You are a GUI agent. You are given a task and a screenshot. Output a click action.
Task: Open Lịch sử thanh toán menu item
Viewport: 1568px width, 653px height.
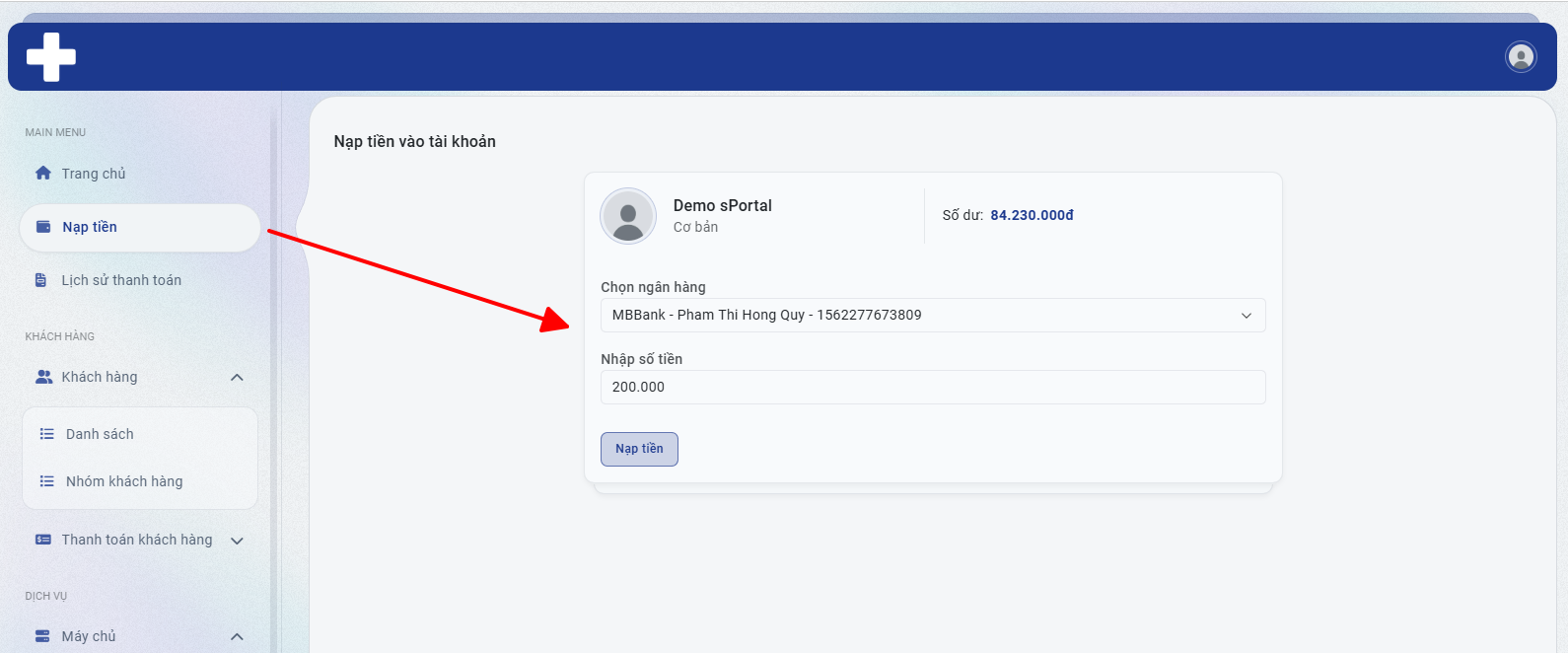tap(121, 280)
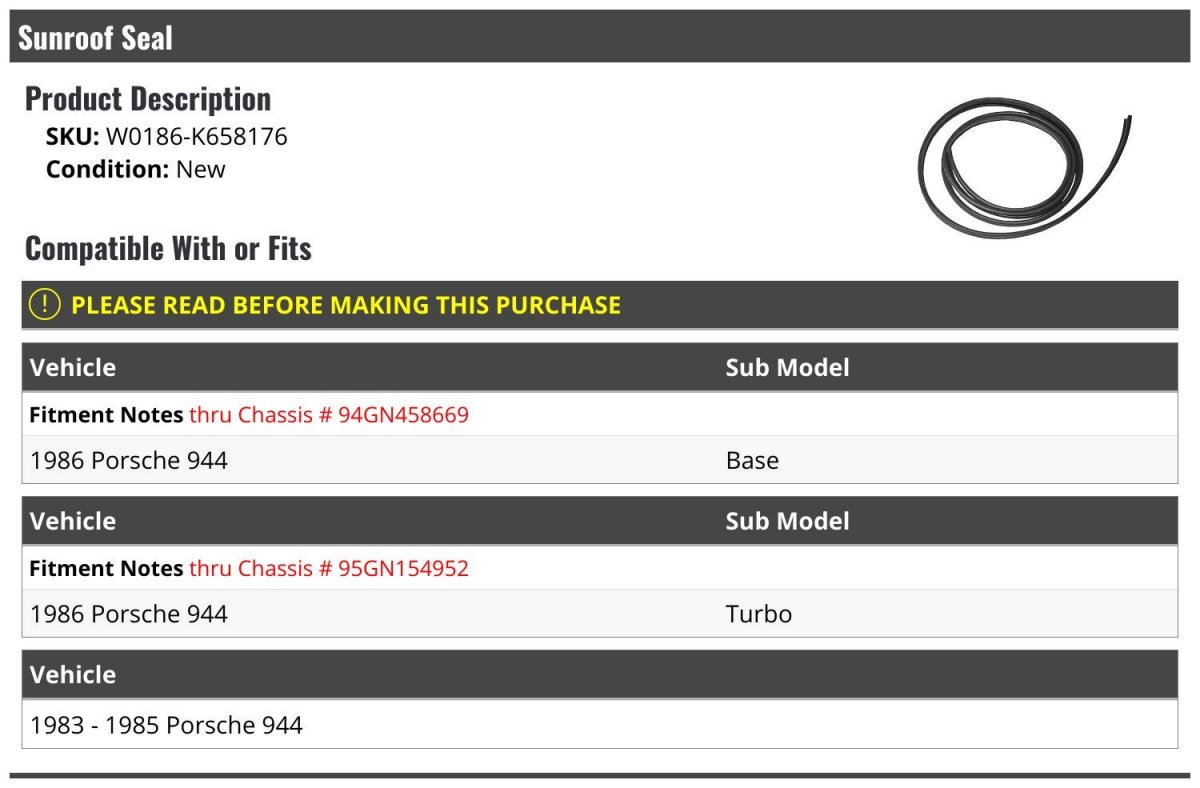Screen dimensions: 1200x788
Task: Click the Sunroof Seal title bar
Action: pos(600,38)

- PROBLEM DESCRIPTION: Output each line of the listing above as a numbered list, with blank lines and pictures left out.

- THE SOLUTION:
1. You are a GUI agent. You are given a task and a screenshot. Output a click action.
2. Task: Open Lịch sử thanh toán menu item
3. Viewport: 1568px width, 653px height.
4. tap(121, 280)
5. Screen dimensions: 1200x788
6. Task: Click the Sunroof Seal title bar
7. Action: pos(600,38)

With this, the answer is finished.